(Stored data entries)
· · ·

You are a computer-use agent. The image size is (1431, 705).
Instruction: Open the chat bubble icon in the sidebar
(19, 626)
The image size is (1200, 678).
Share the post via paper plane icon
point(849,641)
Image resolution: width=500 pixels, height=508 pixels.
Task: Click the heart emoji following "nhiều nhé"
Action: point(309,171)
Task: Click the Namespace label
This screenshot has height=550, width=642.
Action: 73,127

· · ·

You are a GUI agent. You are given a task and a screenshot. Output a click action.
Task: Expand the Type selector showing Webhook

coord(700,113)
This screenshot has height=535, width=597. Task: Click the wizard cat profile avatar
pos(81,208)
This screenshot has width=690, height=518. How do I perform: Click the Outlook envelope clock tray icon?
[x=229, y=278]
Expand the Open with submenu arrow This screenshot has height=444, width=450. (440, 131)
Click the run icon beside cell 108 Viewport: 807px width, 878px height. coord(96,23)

· · ·

Exercise description —
Would you please give the number of lines in the data above that contain the string "size"? Reply with that number only.

Exercise response —
2